Le talent de Koko, c’est de restituer de manière picturale, les mouvements de la vie en construisant une image parcourue de lignes où l’on distingue aisément la part femelle côtoyant la part mâle. Les contrastes de couleurs participent de la même idée y compris les mouvements ascendants et descendants, l’orientation et la consistance du regard de chaque œil, le positionnement des oreilles …

 Le talent de Koko, c’est de restituer de manière picturale, les mouvements de la vie en construisant une image parcourue de lignes où l’on distingue aisément la part femelle côtoyant la part mâle. Les contrastes de couleurs participent de la même idée y compris les mouvements ascendants et descendants, l’orientation et la consistance du regard de chaque œil, le positionnement des oreilles, … tous ces détails s’inscrivent dans une dialectique de l’antithétisme où, les écarts idéels tout en suggérant la séparation, composent un corps. Il réhabilite par ce procédé de cognition, la pensée africaine qui s’organise en composant un discours où les contraires cohabitent allégrement. L’esthétique de Koko Komégné est assise sur la résurgence du passé africain qu’il se réapproprie par la réactualisation des thèmes et du traitement des formes avec le souci central de les cadrer dans la contemporanéité.

La peinture révèle ses latitudes originelles et les passions qui le traversent. Elle dévoile une palette variée truffée des couleurs chaudes qu’atténuent des tons sombres. Quoique passionnée, elle diffuse une ambiance douce nimbée de paix.

 Les divorcés dont «La mémoire perdue» semble le pendant en relief de cette méditation, révèle la rupture ontologique qui caractérise l’africain actuel si l’on se fie à la texture du trait qui en définit les contours.
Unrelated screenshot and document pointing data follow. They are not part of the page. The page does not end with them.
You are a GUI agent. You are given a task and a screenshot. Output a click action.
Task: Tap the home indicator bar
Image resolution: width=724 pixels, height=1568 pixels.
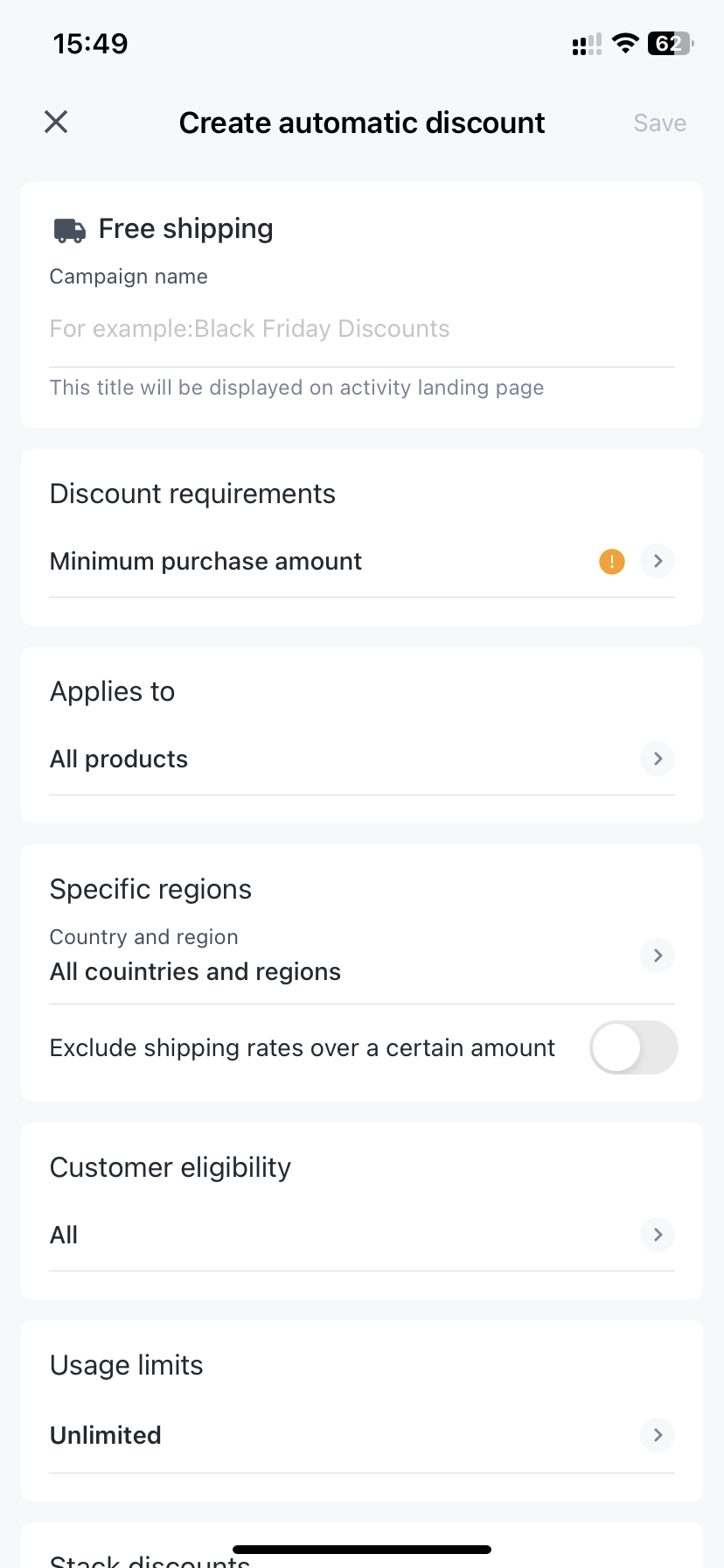362,1550
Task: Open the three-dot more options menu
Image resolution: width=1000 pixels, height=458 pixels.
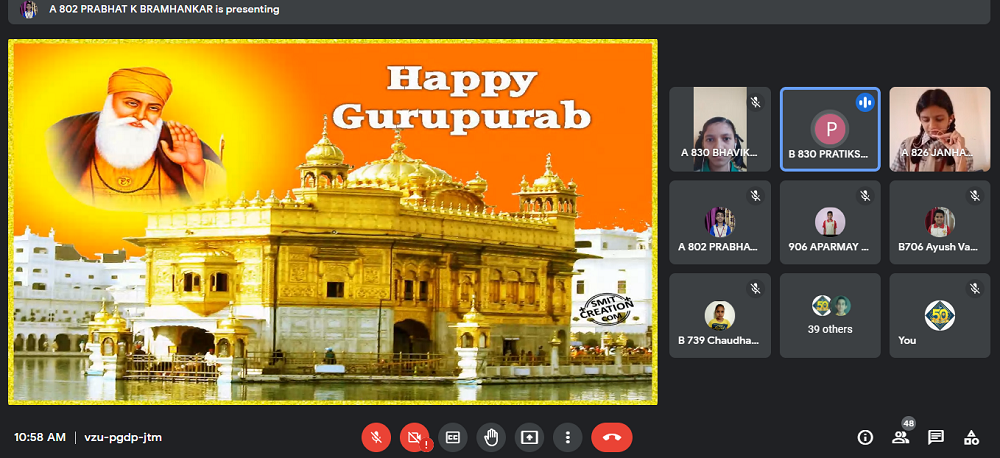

Ces lignes fines et lisses qui disent la solitude et la fragilité de l’homme, doivent plier et non rompre pour former des chevrons (sinusoïdes) afin de constituer des zones d’accrochage si tant est que, l’emboîtement des chevrons, préfigure l’union de la force et de la faiblesse, du mâle avec la femelle pour qu’advienne et prospère la vie.